### TO BE DONE:
Turn the lines below into a numbered list, leaving out any blank lines.

___

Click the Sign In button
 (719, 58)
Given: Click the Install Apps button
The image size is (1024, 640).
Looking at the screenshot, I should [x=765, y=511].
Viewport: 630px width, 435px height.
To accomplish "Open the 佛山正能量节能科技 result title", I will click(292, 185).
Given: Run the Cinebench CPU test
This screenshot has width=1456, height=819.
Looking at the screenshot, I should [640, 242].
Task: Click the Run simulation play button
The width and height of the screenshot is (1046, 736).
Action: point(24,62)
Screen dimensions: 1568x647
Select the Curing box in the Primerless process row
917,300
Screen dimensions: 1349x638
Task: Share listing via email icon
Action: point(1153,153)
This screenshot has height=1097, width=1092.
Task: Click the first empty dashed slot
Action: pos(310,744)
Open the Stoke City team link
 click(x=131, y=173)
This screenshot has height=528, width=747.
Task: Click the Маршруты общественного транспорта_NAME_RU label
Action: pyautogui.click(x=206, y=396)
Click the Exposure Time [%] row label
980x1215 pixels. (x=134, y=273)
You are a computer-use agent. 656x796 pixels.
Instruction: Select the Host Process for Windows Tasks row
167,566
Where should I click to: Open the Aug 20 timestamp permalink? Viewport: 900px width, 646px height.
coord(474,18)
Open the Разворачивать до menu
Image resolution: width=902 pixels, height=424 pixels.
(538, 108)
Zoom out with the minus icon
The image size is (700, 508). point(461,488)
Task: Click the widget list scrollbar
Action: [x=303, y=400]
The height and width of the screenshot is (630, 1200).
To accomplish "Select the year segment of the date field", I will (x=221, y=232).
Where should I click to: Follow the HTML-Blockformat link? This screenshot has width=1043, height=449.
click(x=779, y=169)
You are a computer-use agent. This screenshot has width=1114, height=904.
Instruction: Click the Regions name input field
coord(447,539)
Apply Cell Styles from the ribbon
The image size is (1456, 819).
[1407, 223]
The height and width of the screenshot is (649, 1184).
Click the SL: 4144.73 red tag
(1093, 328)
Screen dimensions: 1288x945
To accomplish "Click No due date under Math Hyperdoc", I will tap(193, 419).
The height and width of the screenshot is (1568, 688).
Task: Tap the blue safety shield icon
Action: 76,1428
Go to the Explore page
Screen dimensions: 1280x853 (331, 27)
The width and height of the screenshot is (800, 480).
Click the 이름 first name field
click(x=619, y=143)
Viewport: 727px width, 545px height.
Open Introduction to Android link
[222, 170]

___

### FULL ANSWER:
1. Click the Sign In button
2.  (719, 58)
3. Given: Click the Install Apps button
4. The image size is (1024, 640).
5. Looking at the screenshot, I should [x=765, y=511].
6. Viewport: 630px width, 435px height.
7. To accomplish "Open the 佛山正能量节能科技 result title", I will click(292, 185).
8. Given: Run the Cinebench CPU test
9. This screenshot has width=1456, height=819.
10. Looking at the screenshot, I should [640, 242].
11. Task: Click the Run simulation play button
12. The width and height of the screenshot is (1046, 736).
13. Action: point(24,62)
14. Screen dimensions: 1568x647
15. Select the Curing box in the Primerless process row
16. 917,300
17. Screen dimensions: 1349x638
18. Task: Share listing via email icon
19. Action: point(1153,153)
20. This screenshot has height=1097, width=1092.
21. Task: Click the first empty dashed slot
22. Action: pos(310,744)
23. Open the Stoke City team link
24.  click(x=131, y=173)
25. This screenshot has height=528, width=747.
26. Task: Click the Маршруты общественного транспорта_NAME_RU label
27. Action: pyautogui.click(x=206, y=396)
28. Click the Exposure Time [%] row label
29. 980x1215 pixels. (x=134, y=273)
30. You are a computer-use agent. 656x796 pixels.
31. Instruction: Select the Host Process for Windows Tasks row
32. 167,566
33. Where should I click to: Open the Aug 20 timestamp permalink? Viewport: 900px width, 646px height.
34. coord(474,18)
35. Open the Разворачивать до menu
36. Image resolution: width=902 pixels, height=424 pixels.
37. (538, 108)
38. Zoom out with the minus icon
39. The image size is (700, 508). point(461,488)
40. Task: Click the widget list scrollbar
41. Action: [x=303, y=400]
42. The height and width of the screenshot is (630, 1200).
43. To accomplish "Select the year segment of the date field", I will (x=221, y=232).
44. Where should I click to: Follow the HTML-Blockformat link? This screenshot has width=1043, height=449.
45. click(x=779, y=169)
46. You are a computer-use agent. This screenshot has width=1114, height=904.
47. Instruction: Click the Regions name input field
48. coord(447,539)
49. Apply Cell Styles from the ribbon
50. The image size is (1456, 819).
51. [1407, 223]
52. The height and width of the screenshot is (649, 1184).
53. Click the SL: 4144.73 red tag
54. (1093, 328)
55. Screen dimensions: 1288x945
56. To accomplish "Click No due date under Math Hyperdoc", I will tap(193, 419).
57. The height and width of the screenshot is (1568, 688).
58. Task: Tap the blue safety shield icon
59. Action: 76,1428
60. Go to the Explore page
61. Screen dimensions: 1280x853 (331, 27)
62. The width and height of the screenshot is (800, 480).
63. Click the 이름 first name field
64. click(x=619, y=143)
65. Viewport: 727px width, 545px height.
66. Open Introduction to Android link
67. [222, 170]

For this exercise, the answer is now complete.